INTRODUCTION
There is a paucity of literature to guide physical therapists as to how to evaluate and treat persons with multiple sclerosis (MS). This may have resulted in physical therapists being uncomfortable and reluctant to work with patients with this diagnosis. Fry et al1 are therefore to be commended for an important addition to the small but growing body of literature on physical therapy evaluation and treatment of patients with MS. Although other authors have documented diminished respiratory function in persons with fairly advanced MS, evaluation of respiratory status in persons with relatively mild MS is not always considered. Due to the often progressive nature of MS, as well as the fact that mortality in MS is most often related to respiratory issues, early detection and treatment of respiratory issues are strongly indicated.
Fry et al confirm the results of other researchers, finding that persons with relatively mild MS display signs of both inspiratory and expiratory dysfunction. It is not known whether the respiratory dysfunction is due to the disease itself or a secondary effect of disease-induced inactivity, but testing for signs of pulmonary dysfunction in all patients with MS, regardless of the level of impairment, is clearly indicated. Fry and colleagues use sophisticated pulmonary testing equipment in their experiment, which is generally not available to most clinicians. A simple and clinically expedient way to measure pulmonary dysfunction, as suggested by Smeltzer et al2 may be more appropriate for the clinician, although the tool of Smeltzer et al is geared toward expiratory dysfunction rather than the inspiratory dysfunction studied by Fry et al.
A common problem for physical therapists who treat persons with MS is termed therapeutic nihilism, or the belief that given the patient's condition, there is little meaningful difference that physical therapy can make. However, Fry et al have demonstrated that patients with MS and inspiratory muscle impairment respond well to a simple inspiratory muscle training program. Given the lack of information on physical therapy interventions for persons with MS, the simplicity and effectiveness of this intervention are impressive. It is also worth noting that the device used for the inspiratory muscle training (threshold inspiratory muscle trainer) is relatively inexpensive and easy to obtain and use.

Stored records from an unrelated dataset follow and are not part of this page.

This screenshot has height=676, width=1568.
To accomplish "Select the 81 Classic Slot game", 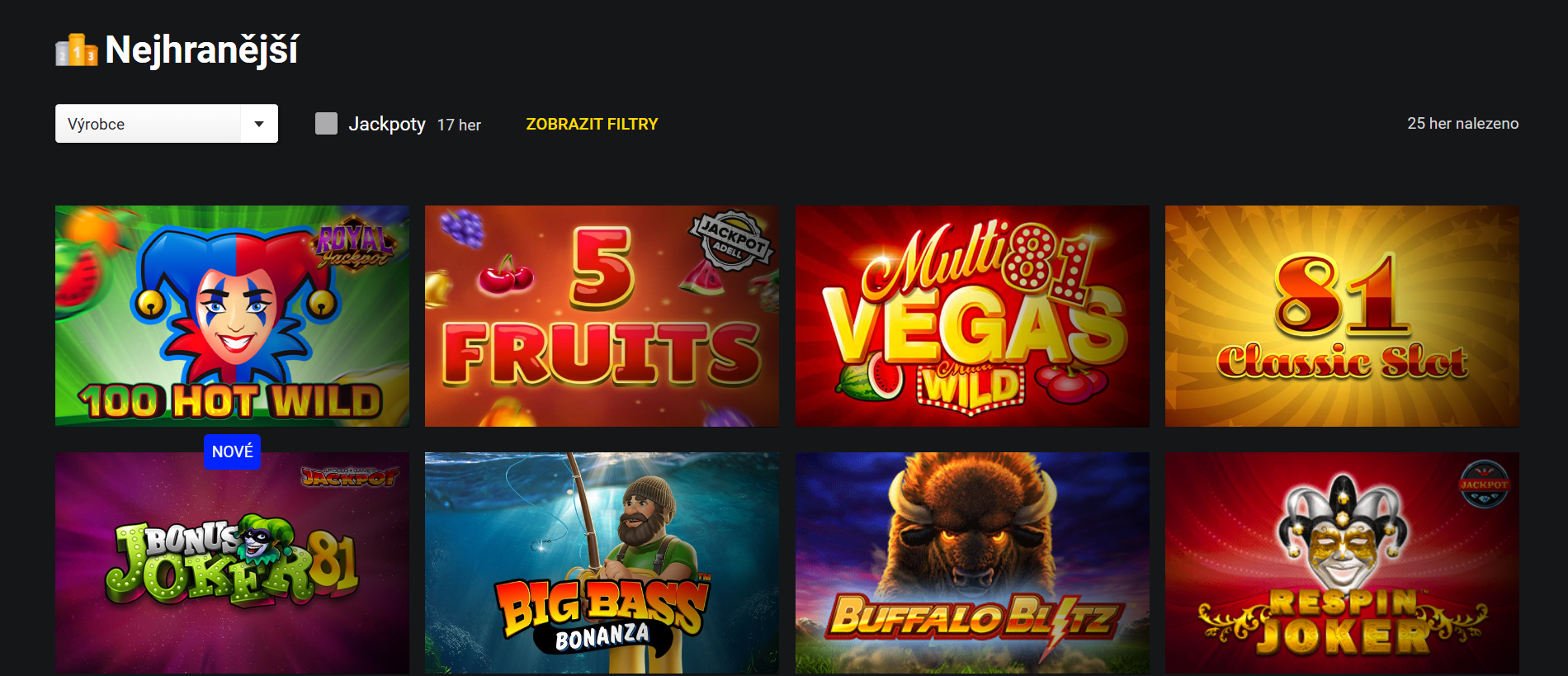I will (1342, 316).
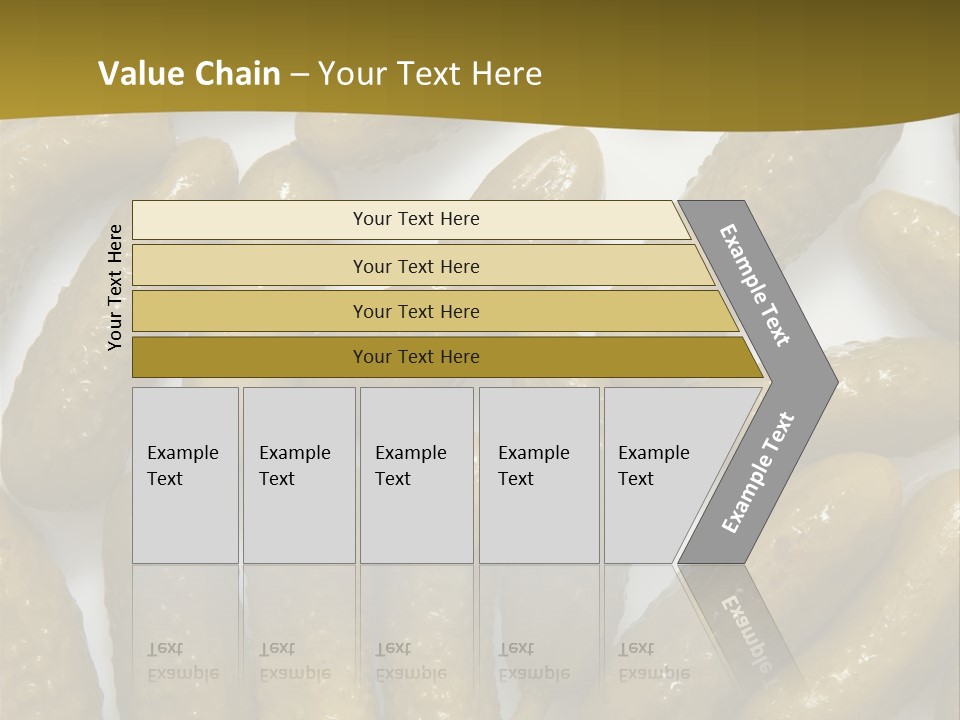Select the fourth gray Example Text box
960x720 pixels.
(538, 475)
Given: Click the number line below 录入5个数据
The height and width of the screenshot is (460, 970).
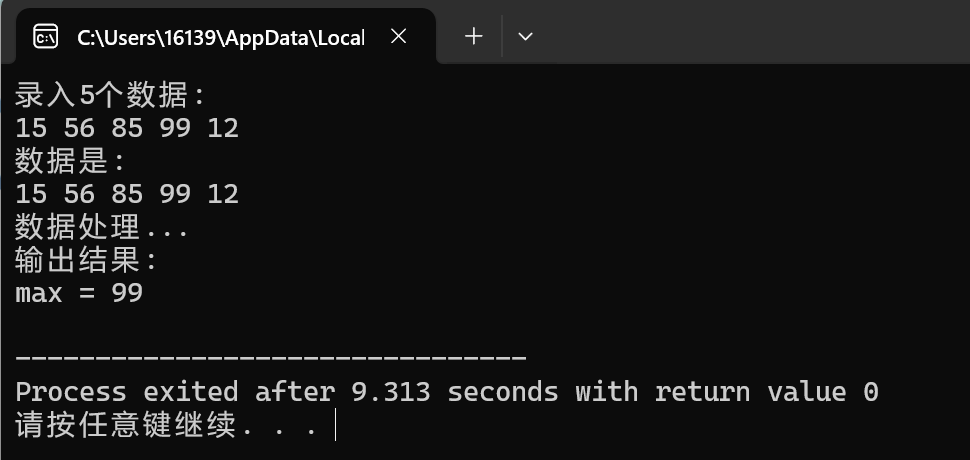Looking at the screenshot, I should click(127, 129).
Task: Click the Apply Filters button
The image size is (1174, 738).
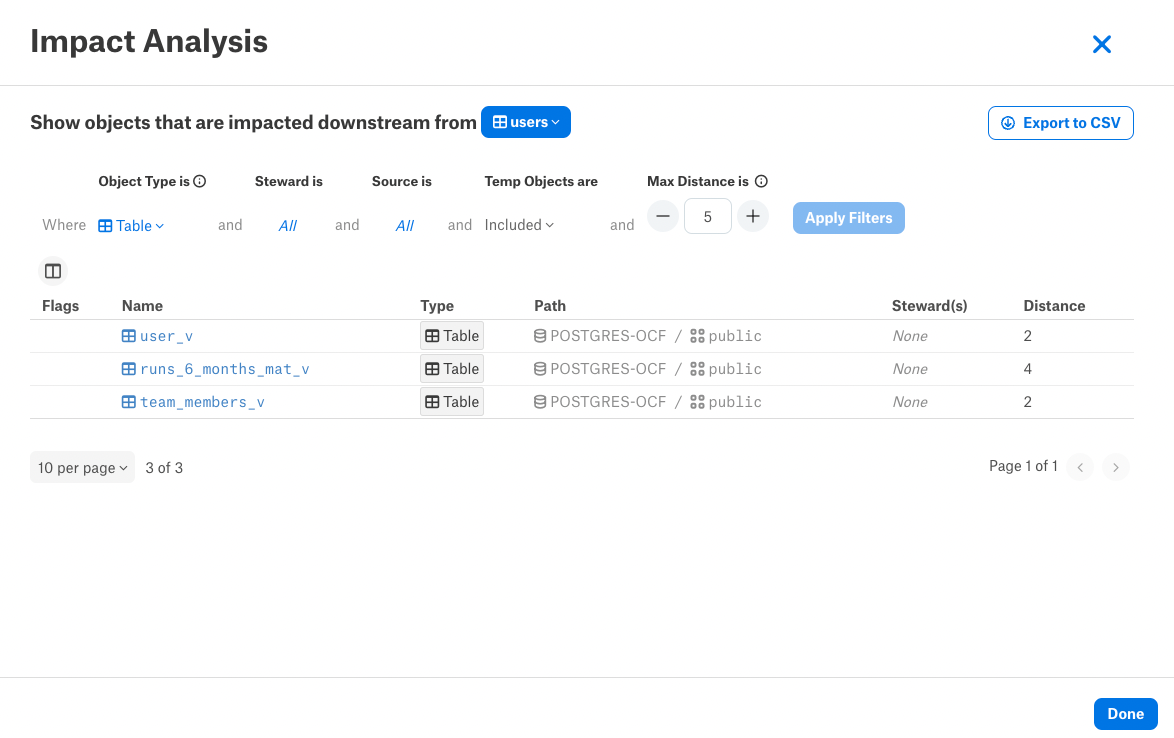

The study does raise further clinical questions and issues. Does respiratory muscle training need to be ongoing for patients with MS, over the course of the disease, or are only brief interventions required? This goes to the issue of whether MS-related pulmonary dysfunction is a primary disease characteristic or secondary to disease-related inactivity. Another question worth asking is what might be the overall effect of improved pulmonary function in this patient population? It could result in improved exercise and functional performance, decreased complaints of fatigue, or a lower incidence of pulmonary morbidity. Follow-up studies on this topic would be of interest to clinicians treating individuals with MS.